> The data:
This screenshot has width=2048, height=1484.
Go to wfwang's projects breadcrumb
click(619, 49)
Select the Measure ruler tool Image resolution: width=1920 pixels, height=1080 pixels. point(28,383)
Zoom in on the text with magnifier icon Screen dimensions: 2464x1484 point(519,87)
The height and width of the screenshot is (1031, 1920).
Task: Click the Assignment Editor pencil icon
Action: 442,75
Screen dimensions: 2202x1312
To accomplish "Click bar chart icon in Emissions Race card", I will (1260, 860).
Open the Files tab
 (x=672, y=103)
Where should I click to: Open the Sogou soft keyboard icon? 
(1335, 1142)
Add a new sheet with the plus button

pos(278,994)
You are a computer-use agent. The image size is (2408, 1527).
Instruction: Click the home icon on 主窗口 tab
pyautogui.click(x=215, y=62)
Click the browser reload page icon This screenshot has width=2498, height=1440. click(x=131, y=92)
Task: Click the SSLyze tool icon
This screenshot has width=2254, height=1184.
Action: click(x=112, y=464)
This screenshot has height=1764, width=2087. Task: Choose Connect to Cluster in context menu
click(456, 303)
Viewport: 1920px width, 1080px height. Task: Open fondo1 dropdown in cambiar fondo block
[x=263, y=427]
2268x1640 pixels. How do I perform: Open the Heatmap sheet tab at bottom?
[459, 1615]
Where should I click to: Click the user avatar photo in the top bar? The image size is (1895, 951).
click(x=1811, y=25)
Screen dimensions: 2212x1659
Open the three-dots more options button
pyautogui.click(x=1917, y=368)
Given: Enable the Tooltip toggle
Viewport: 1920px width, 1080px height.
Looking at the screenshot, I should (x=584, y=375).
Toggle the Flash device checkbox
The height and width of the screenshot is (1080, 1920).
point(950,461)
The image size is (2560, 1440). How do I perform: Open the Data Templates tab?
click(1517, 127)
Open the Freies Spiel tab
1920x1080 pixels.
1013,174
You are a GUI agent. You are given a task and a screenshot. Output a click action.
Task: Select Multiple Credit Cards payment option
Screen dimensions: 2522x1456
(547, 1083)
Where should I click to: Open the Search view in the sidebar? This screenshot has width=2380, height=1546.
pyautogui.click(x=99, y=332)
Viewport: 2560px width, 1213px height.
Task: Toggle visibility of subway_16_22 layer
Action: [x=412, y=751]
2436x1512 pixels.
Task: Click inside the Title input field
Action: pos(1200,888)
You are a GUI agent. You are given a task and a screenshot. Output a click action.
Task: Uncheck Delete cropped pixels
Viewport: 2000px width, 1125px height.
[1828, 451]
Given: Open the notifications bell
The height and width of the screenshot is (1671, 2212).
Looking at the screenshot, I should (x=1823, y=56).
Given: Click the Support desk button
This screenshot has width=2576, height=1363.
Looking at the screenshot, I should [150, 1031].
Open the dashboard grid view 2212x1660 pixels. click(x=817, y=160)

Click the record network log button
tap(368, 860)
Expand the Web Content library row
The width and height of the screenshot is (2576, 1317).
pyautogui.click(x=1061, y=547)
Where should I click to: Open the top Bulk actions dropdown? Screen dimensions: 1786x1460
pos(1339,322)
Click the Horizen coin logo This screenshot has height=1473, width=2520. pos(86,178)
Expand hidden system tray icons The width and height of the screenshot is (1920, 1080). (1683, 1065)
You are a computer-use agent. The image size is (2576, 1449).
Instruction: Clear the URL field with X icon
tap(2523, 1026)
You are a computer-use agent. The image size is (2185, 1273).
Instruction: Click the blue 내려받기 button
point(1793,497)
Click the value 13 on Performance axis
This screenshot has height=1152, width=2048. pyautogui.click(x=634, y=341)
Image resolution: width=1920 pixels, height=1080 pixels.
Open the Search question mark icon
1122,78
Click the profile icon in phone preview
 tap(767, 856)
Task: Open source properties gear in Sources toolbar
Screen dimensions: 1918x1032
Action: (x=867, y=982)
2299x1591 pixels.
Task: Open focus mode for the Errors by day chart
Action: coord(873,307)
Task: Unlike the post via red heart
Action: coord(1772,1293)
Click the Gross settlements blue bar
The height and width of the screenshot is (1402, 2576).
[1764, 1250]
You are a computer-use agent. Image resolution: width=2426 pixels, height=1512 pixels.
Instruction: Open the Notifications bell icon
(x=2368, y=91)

> What the task requires:
Once you have counted the lines above that hold the word "agent", report only that total.

> Completed exercise:
6